## WRITTEN REQUEST
Please rewrite all the rows below as a Markdown table with the columns No. and Line, numbering each line and leaving out the blank ones.

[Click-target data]
▬▬▬

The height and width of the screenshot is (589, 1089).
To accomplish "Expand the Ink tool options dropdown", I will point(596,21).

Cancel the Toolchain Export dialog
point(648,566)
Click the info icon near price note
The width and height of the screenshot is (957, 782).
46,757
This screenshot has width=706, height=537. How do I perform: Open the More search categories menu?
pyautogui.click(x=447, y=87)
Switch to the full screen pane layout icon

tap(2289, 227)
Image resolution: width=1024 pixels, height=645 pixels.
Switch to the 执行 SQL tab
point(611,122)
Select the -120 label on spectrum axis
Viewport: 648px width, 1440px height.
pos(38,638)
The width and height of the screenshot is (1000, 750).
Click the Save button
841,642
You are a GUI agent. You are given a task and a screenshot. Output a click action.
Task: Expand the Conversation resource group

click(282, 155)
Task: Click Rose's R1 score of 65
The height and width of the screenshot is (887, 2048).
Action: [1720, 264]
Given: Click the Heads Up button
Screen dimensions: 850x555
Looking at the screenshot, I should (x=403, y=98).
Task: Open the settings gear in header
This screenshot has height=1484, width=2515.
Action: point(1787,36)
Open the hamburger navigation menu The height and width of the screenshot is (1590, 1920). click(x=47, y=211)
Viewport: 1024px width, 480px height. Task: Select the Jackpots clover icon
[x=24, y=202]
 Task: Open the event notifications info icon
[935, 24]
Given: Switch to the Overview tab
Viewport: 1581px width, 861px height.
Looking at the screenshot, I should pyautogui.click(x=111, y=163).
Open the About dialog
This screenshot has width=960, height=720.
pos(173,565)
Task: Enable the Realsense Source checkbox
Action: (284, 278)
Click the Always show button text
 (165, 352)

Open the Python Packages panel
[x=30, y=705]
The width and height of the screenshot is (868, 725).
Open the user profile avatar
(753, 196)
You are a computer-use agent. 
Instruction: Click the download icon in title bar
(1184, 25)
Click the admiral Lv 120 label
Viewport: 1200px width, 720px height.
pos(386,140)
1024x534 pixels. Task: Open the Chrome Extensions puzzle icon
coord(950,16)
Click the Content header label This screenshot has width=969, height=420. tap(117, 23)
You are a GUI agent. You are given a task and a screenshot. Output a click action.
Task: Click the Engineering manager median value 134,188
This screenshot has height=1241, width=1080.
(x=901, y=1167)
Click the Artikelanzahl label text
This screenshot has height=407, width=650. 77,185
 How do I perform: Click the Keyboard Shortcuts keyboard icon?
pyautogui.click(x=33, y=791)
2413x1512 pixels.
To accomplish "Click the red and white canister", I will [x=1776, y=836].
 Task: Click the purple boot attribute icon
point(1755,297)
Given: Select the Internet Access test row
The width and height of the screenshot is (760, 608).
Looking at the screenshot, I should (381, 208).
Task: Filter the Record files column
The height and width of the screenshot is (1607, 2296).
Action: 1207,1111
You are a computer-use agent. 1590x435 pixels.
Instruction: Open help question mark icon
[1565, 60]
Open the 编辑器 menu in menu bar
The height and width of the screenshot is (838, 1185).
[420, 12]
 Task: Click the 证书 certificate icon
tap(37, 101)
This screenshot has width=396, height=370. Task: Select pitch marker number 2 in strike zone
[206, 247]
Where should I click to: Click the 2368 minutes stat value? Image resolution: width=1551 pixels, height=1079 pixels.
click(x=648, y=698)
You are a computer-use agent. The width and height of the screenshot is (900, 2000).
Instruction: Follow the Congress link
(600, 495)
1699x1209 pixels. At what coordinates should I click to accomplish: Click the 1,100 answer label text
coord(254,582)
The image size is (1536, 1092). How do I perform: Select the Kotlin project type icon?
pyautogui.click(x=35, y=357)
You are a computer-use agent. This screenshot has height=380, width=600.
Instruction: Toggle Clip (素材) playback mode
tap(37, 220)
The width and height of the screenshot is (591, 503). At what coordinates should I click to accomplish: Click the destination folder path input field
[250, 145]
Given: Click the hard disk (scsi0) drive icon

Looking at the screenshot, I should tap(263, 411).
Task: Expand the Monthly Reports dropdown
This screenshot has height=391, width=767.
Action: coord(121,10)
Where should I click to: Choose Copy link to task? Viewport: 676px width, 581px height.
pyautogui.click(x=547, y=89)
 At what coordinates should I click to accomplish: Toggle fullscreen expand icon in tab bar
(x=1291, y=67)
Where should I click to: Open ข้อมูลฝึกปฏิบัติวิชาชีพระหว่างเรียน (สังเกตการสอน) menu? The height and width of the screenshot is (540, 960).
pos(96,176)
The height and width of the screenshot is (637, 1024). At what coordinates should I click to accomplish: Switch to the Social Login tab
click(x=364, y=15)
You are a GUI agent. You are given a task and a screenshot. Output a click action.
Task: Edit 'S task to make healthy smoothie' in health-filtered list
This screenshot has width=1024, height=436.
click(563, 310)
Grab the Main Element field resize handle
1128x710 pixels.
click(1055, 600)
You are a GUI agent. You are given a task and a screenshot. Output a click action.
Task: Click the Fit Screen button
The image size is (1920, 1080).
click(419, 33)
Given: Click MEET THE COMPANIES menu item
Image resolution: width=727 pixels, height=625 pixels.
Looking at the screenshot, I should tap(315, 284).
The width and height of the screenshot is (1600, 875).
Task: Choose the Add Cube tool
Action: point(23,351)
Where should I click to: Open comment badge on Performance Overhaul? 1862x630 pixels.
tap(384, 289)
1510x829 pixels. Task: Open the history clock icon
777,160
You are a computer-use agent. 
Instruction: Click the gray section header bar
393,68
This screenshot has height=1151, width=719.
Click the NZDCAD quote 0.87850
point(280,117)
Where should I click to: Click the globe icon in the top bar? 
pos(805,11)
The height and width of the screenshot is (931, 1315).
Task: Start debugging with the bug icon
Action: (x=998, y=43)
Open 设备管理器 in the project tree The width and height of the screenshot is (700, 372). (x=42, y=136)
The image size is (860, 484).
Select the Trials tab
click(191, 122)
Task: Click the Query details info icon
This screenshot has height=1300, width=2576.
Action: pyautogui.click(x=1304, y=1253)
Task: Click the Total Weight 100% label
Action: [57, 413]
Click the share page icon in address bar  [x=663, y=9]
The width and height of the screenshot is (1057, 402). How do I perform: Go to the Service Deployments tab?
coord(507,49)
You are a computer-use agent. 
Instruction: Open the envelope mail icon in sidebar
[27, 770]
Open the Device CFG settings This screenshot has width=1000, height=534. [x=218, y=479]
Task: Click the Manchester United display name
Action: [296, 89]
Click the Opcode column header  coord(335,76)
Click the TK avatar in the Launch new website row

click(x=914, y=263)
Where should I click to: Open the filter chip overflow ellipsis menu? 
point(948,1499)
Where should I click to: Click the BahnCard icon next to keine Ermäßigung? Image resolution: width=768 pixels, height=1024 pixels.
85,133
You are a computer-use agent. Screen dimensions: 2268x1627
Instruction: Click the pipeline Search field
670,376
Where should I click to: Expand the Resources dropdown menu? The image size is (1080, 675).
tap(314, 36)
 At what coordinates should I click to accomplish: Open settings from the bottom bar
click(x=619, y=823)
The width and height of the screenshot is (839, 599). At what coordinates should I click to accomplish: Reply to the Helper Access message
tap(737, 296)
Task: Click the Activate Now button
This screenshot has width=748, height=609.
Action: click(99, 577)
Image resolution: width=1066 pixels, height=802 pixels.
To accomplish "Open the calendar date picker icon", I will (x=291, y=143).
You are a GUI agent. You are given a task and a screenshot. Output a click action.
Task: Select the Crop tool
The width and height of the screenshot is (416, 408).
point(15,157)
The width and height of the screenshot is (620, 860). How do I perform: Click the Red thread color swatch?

▬▬▬

## SOLUTION
| No. | Line |
|---|---|
| 1 | The height and width of the screenshot is (589, 1089). |
| 2 | To accomplish "Expand the Ink tool options dropdown", I will point(596,21). |
| 3 | Cancel the Toolchain Export dialog |
| 4 | point(648,566) |
| 5 | Click the info icon near price note |
| 6 | The width and height of the screenshot is (957, 782). |
| 7 | 46,757 |
| 8 | This screenshot has width=706, height=537. How do I perform: Open the More search categories menu? |
| 9 | pyautogui.click(x=447, y=87) |
| 10 | Switch to the full screen pane layout icon |
| 11 | tap(2289, 227) |
| 12 | Image resolution: width=1024 pixels, height=645 pixels. |
| 13 | Switch to the 执行 SQL tab |
| 14 | point(611,122) |
| 15 | Select the -120 label on spectrum axis |
| 16 | Viewport: 648px width, 1440px height. |
| 17 | pos(38,638) |
| 18 | The width and height of the screenshot is (1000, 750). |
| 19 | Click the Save button |
| 20 | 841,642 |
| 21 | You are a GUI agent. You are given a task and a screenshot. Output a click action. |
| 22 | Task: Expand the Conversation resource group |
| 23 | click(282, 155) |
| 24 | Task: Click Rose's R1 score of 65 |
| 25 | The height and width of the screenshot is (887, 2048). |
| 26 | Action: [1720, 264] |
| 27 | Given: Click the Heads Up button |
| 28 | Screen dimensions: 850x555 |
| 29 | Looking at the screenshot, I should (x=403, y=98). |
| 30 | Task: Open the settings gear in header |
| 31 | This screenshot has height=1484, width=2515. |
| 32 | Action: point(1787,36) |
| 33 | Open the hamburger navigation menu The height and width of the screenshot is (1590, 1920). click(x=47, y=211) |
| 34 | Viewport: 1024px width, 480px height. Task: Select the Jackpots clover icon |
| 35 | [x=24, y=202] |
| 36 |  Task: Open the event notifications info icon |
| 37 | [935, 24] |
| 38 | Given: Switch to the Overview tab |
| 39 | Viewport: 1581px width, 861px height. |
| 40 | Looking at the screenshot, I should pyautogui.click(x=111, y=163). |
| 41 | Open the About dialog |
| 42 | This screenshot has width=960, height=720. |
| 43 | pos(173,565) |
| 44 | Task: Enable the Realsense Source checkbox |
| 45 | Action: (284, 278) |
| 46 | Click the Always show button text |
| 47 |  (165, 352) |
| 48 | Open the Python Packages panel |
| 49 | [x=30, y=705] |
| 50 | The width and height of the screenshot is (868, 725). |
| 51 | Open the user profile avatar |
| 52 | (753, 196) |
| 53 | You are a computer-use agent.  |
| 54 | Instruction: Click the download icon in title bar |
| 55 | (1184, 25) |
| 56 | Click the admiral Lv 120 label |
| 57 | Viewport: 1200px width, 720px height. |
| 58 | pos(386,140) |
| 59 | 1024x534 pixels. Task: Open the Chrome Extensions puzzle icon |
| 60 | coord(950,16) |
| 61 | Click the Content header label This screenshot has width=969, height=420. tap(117, 23) |
| 62 | You are a GUI agent. You are given a task and a screenshot. Output a click action. |
| 63 | Task: Click the Engineering manager median value 134,188 |
| 64 | This screenshot has height=1241, width=1080. |
| 65 | (x=901, y=1167) |
| 66 | Click the Artikelanzahl label text |
| 67 | This screenshot has height=407, width=650. 77,185 |
| 68 |  How do I perform: Click the Keyboard Shortcuts keyboard icon? |
| 69 | pyautogui.click(x=33, y=791) |
| 70 | 2413x1512 pixels. |
| 71 | To accomplish "Click the red and white canister", I will [x=1776, y=836]. |
| 72 |  Task: Click the purple boot attribute icon |
| 73 | point(1755,297) |
| 74 | Given: Select the Internet Access test row |
| 75 | The width and height of the screenshot is (760, 608). |
| 76 | Looking at the screenshot, I should (381, 208). |
| 77 | Task: Filter the Record files column |
| 78 | The height and width of the screenshot is (1607, 2296). |
| 79 | Action: 1207,1111 |
| 80 | You are a computer-use agent. 1590x435 pixels. |
| 81 | Instruction: Open help question mark icon |
| 82 | [1565, 60] |
| 83 | Open the 编辑器 menu in menu bar |
| 84 | The height and width of the screenshot is (838, 1185). |
| 85 | [420, 12] |
| 86 |  Task: Click the 证书 certificate icon |
| 87 | tap(37, 101) |
| 88 | This screenshot has width=396, height=370. Task: Select pitch marker number 2 in strike zone |
| 89 | [206, 247] |
| 90 | Where should I click to: Click the 2368 minutes stat value? Image resolution: width=1551 pixels, height=1079 pixels. |
| 91 | click(x=648, y=698) |
| 92 | You are a computer-use agent. The width and height of the screenshot is (900, 2000). |
| 93 | Instruction: Follow the Congress link |
| 94 | (600, 495) |
| 95 | 1699x1209 pixels. At what coordinates should I click to accomplish: Click the 1,100 answer label text |
| 96 | coord(254,582) |
| 97 | The image size is (1536, 1092). How do I perform: Select the Kotlin project type icon? |
| 98 | pyautogui.click(x=35, y=357) |
| 99 | You are a computer-use agent. This screenshot has height=380, width=600. |
| 100 | Instruction: Toggle Clip (素材) playback mode |
| 101 | tap(37, 220) |
| 102 | The width and height of the screenshot is (591, 503). At what coordinates should I click to accomplish: Click the destination folder path input field |
| 103 | [250, 145] |
| 104 | Given: Click the hard disk (scsi0) drive icon |
| 105 | Looking at the screenshot, I should tap(263, 411). |
| 106 | Task: Expand the Monthly Reports dropdown |
| 107 | This screenshot has height=391, width=767. |
| 108 | Action: coord(121,10) |
| 109 | Where should I click to: Choose Copy link to task? Viewport: 676px width, 581px height. |
| 110 | pyautogui.click(x=547, y=89) |
| 111 |  At what coordinates should I click to accomplish: Toggle fullscreen expand icon in tab bar |
| 112 | (x=1291, y=67) |
| 113 | Where should I click to: Open ข้อมูลฝึกปฏิบัติวิชาชีพระหว่างเรียน (สังเกตการสอน) menu? The height and width of the screenshot is (540, 960). |
| 114 | pos(96,176) |
| 115 | The height and width of the screenshot is (637, 1024). At what coordinates should I click to accomplish: Switch to the Social Login tab |
| 116 | click(x=364, y=15) |
| 117 | You are a GUI agent. You are given a task and a screenshot. Output a click action. |
| 118 | Task: Edit 'S task to make healthy smoothie' in health-filtered list |
| 119 | This screenshot has width=1024, height=436. |
| 120 | click(563, 310) |
| 121 | Grab the Main Element field resize handle |
| 122 | 1128x710 pixels. |
| 123 | click(1055, 600) |
| 124 | You are a GUI agent. You are given a task and a screenshot. Output a click action. |
| 125 | Task: Click the Fit Screen button |
| 126 | The image size is (1920, 1080). |
| 127 | click(419, 33) |
| 128 | Given: Click MEET THE COMPANIES menu item |
| 129 | Image resolution: width=727 pixels, height=625 pixels. |
| 130 | Looking at the screenshot, I should tap(315, 284). |
| 131 | The width and height of the screenshot is (1600, 875). |
| 132 | Task: Choose the Add Cube tool |
| 133 | Action: point(23,351) |
| 134 | Where should I click to: Open comment badge on Performance Overhaul? 1862x630 pixels. |
| 135 | tap(384, 289) |
| 136 | 1510x829 pixels. Task: Open the history clock icon |
| 137 | 777,160 |
| 138 | You are a computer-use agent.  |
| 139 | Instruction: Click the gray section header bar |
| 140 | 393,68 |
| 141 | This screenshot has height=1151, width=719. |
| 142 | Click the NZDCAD quote 0.87850 |
| 143 | point(280,117) |
| 144 | Where should I click to: Click the globe icon in the top bar?  |
| 145 | pos(805,11) |
| 146 | The height and width of the screenshot is (931, 1315). |
| 147 | Task: Start debugging with the bug icon |
| 148 | Action: (x=998, y=43) |
| 149 | Open 设备管理器 in the project tree The width and height of the screenshot is (700, 372). (x=42, y=136) |
| 150 | The image size is (860, 484). |
| 151 | Select the Trials tab |
| 152 | click(191, 122) |
| 153 | Task: Click the Query details info icon |
| 154 | This screenshot has height=1300, width=2576. |
| 155 | Action: pyautogui.click(x=1304, y=1253) |
| 156 | Task: Click the Total Weight 100% label |
| 157 | Action: [57, 413] |
| 158 | Click the share page icon in address bar  [x=663, y=9] |
| 159 | The width and height of the screenshot is (1057, 402). How do I perform: Go to the Service Deployments tab? |
| 160 | coord(507,49) |
| 161 | You are a computer-use agent.  |
| 162 | Instruction: Open the envelope mail icon in sidebar |
| 163 | [27, 770] |
| 164 | Open the Device CFG settings This screenshot has width=1000, height=534. [x=218, y=479] |
| 165 | Task: Click the Manchester United display name |
| 166 | Action: [296, 89] |
| 167 | Click the Opcode column header  coord(335,76) |
| 168 | Click the TK avatar in the Launch new website row |
| 169 | click(x=914, y=263) |
| 170 | Where should I click to: Open the filter chip overflow ellipsis menu?  |
| 171 | point(948,1499) |
| 172 | Where should I click to: Click the BahnCard icon next to keine Ermäßigung? Image resolution: width=768 pixels, height=1024 pixels. |
| 173 | 85,133 |
| 174 | You are a computer-use agent. Screen dimensions: 2268x1627 |
| 175 | Instruction: Click the pipeline Search field |
| 176 | 670,376 |
| 177 | Where should I click to: Expand the Resources dropdown menu? The image size is (1080, 675). |
| 178 | tap(314, 36) |
| 179 |  At what coordinates should I click to accomplish: Open settings from the bottom bar |
| 180 | click(x=619, y=823) |
| 181 | The width and height of the screenshot is (839, 599). At what coordinates should I click to accomplish: Reply to the Helper Access message |
| 182 | tap(737, 296) |
| 183 | Task: Click the Activate Now button |
| 184 | This screenshot has width=748, height=609. |
| 185 | Action: click(99, 577) |
| 186 | Image resolution: width=1066 pixels, height=802 pixels. |
| 187 | To accomplish "Open the calendar date picker icon", I will (x=291, y=143). |
| 188 | You are a GUI agent. You are given a task and a screenshot. Output a click action. |
| 189 | Task: Select the Crop tool |
| 190 | The width and height of the screenshot is (416, 408). |
| 191 | point(15,157) |
| 192 | The width and height of the screenshot is (620, 860). How do I perform: Click the Red thread color swatch? |